* **The input**:
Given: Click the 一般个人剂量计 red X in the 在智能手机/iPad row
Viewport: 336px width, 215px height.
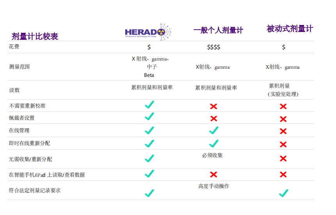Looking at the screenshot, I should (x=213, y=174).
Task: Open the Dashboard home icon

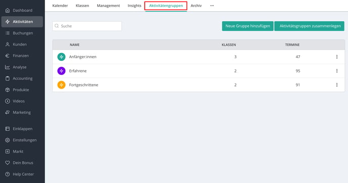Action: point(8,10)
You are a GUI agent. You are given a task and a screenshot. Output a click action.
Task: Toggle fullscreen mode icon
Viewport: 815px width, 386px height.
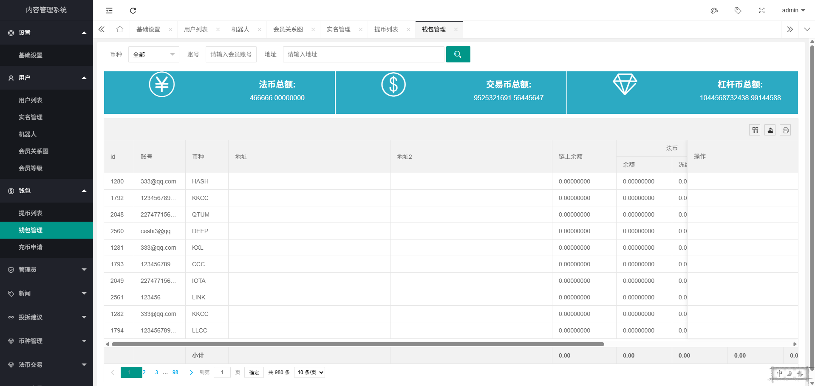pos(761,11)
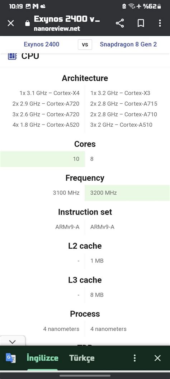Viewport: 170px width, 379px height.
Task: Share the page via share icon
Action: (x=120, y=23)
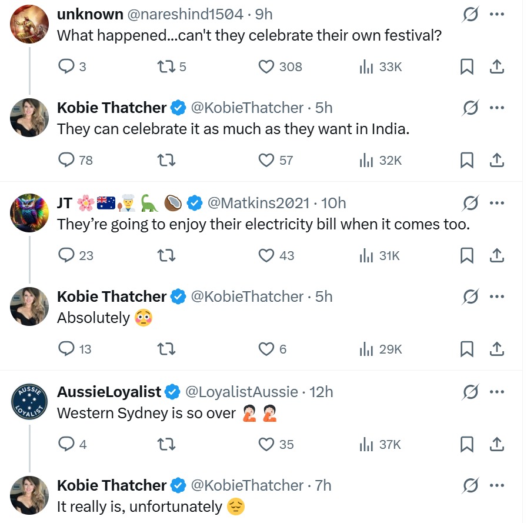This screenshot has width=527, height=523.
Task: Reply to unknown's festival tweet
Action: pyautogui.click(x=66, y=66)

...

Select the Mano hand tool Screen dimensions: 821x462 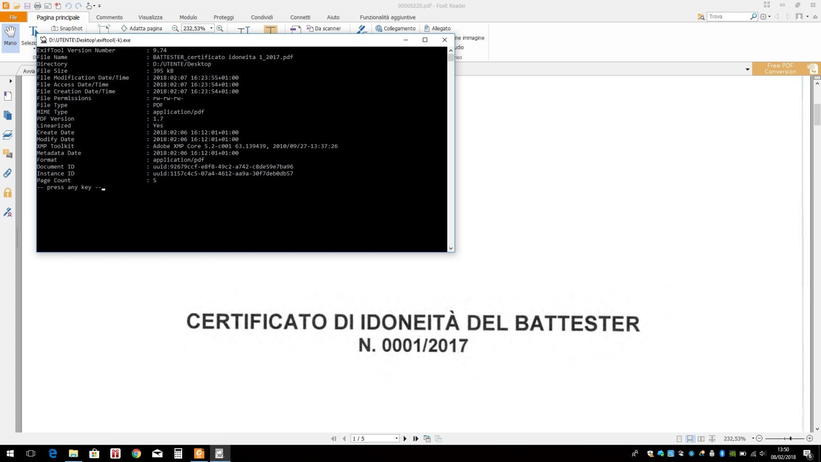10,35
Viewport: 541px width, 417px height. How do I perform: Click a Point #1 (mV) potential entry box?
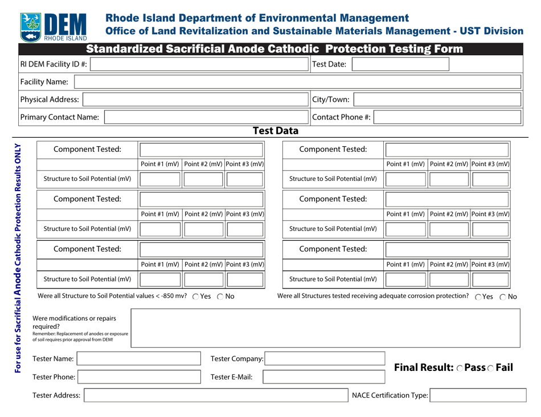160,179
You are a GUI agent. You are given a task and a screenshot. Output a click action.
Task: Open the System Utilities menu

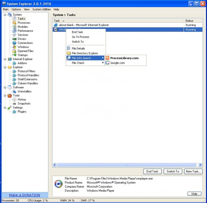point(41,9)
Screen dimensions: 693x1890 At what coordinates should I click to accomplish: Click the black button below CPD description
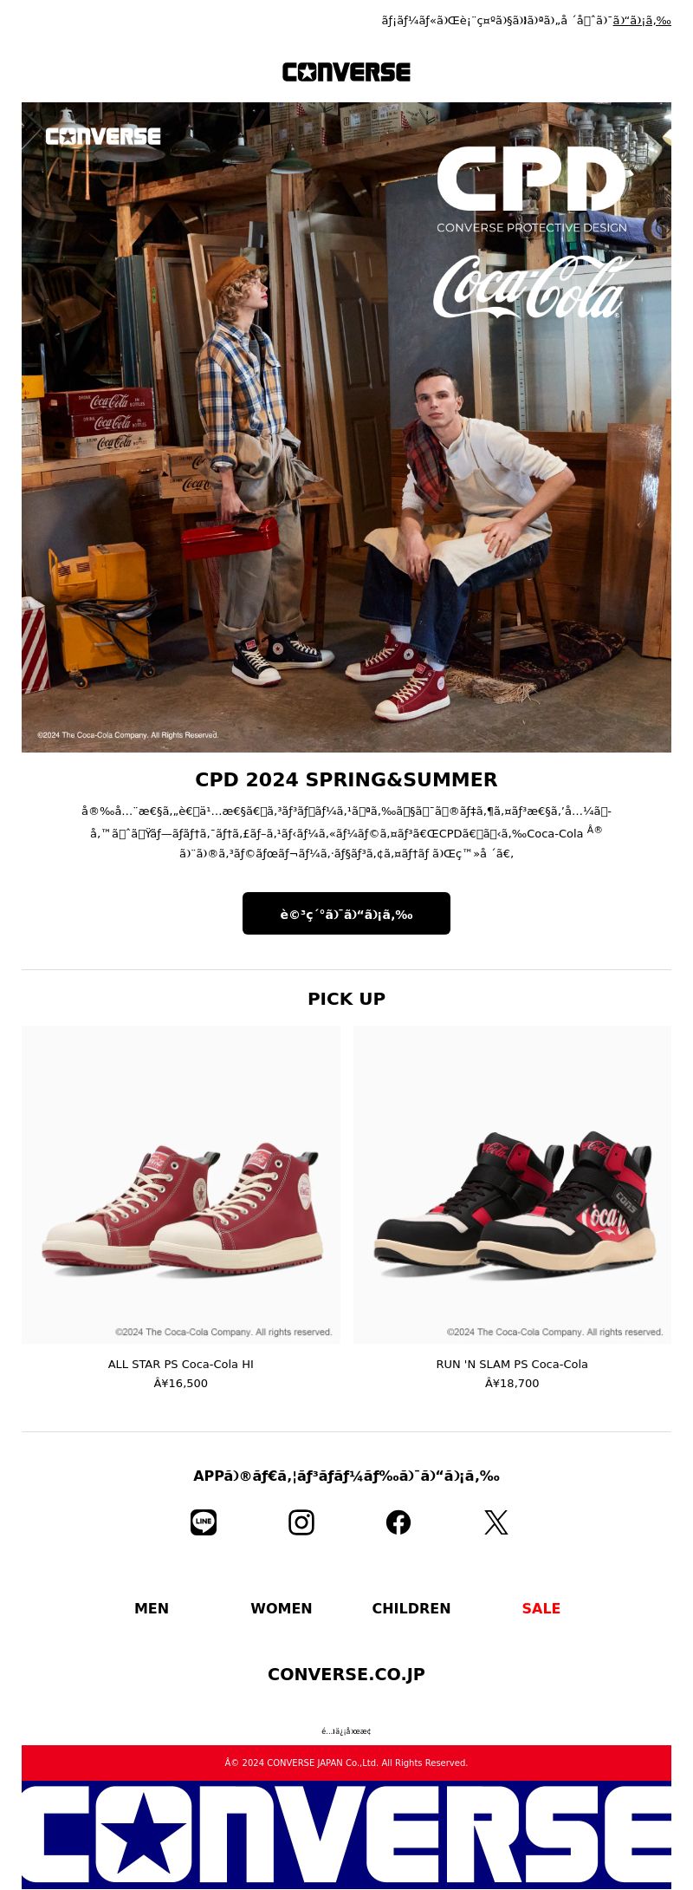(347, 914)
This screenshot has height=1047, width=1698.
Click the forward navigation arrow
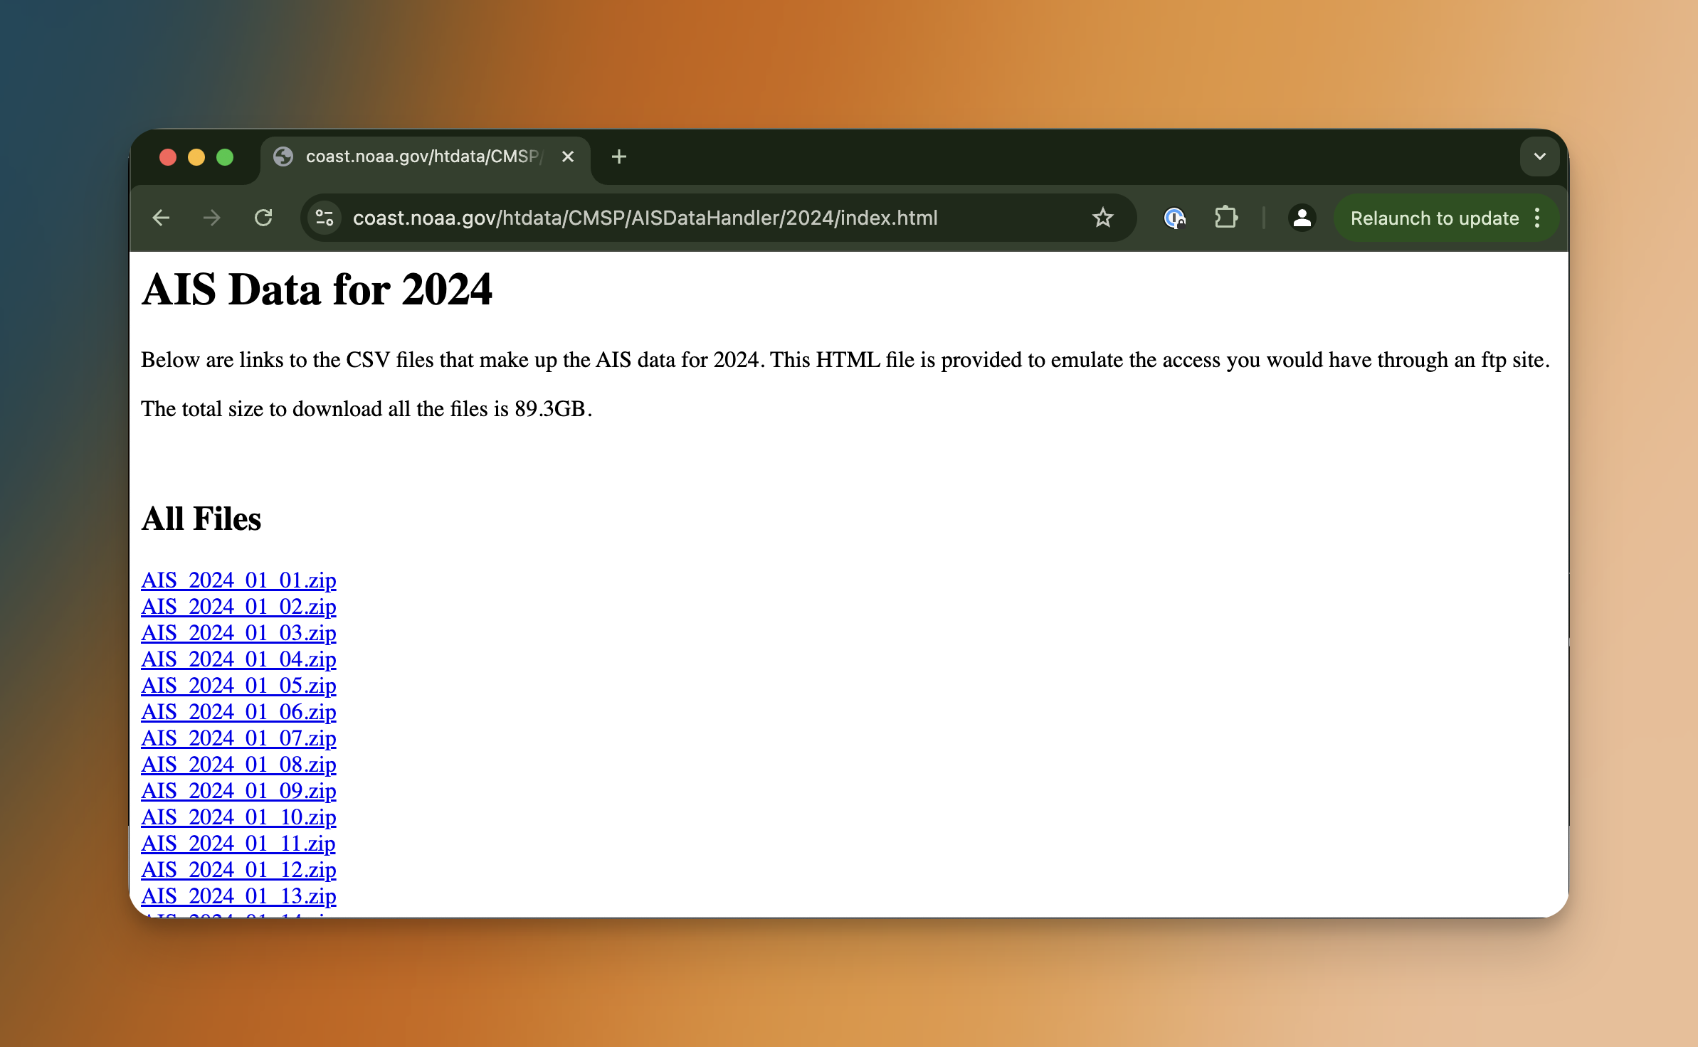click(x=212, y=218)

* **Set problem**:
Reproduce every line of the listing above, starting with the line that contains "Task: Open the Dashboard home icon" and ending with the line that contains "Action: pyautogui.click(x=66, y=66)", with both of those lines included. Leave out the pictures.

* **Exercise solution**:
Task: Open the Dashboard home icon

Action: point(8,10)
You are a GUI agent. You are given a task and a screenshot. Output a click action.
Task: Toggle fullscreen mode icon
Viewport: 815px width, 386px height.
pos(761,11)
Viewport: 170px width, 379px height.
Task: Share the page via share icon
Action: (x=120, y=23)
This screenshot has width=527, height=523.
Task: Reply to unknown's festival tweet
Action: pyautogui.click(x=66, y=66)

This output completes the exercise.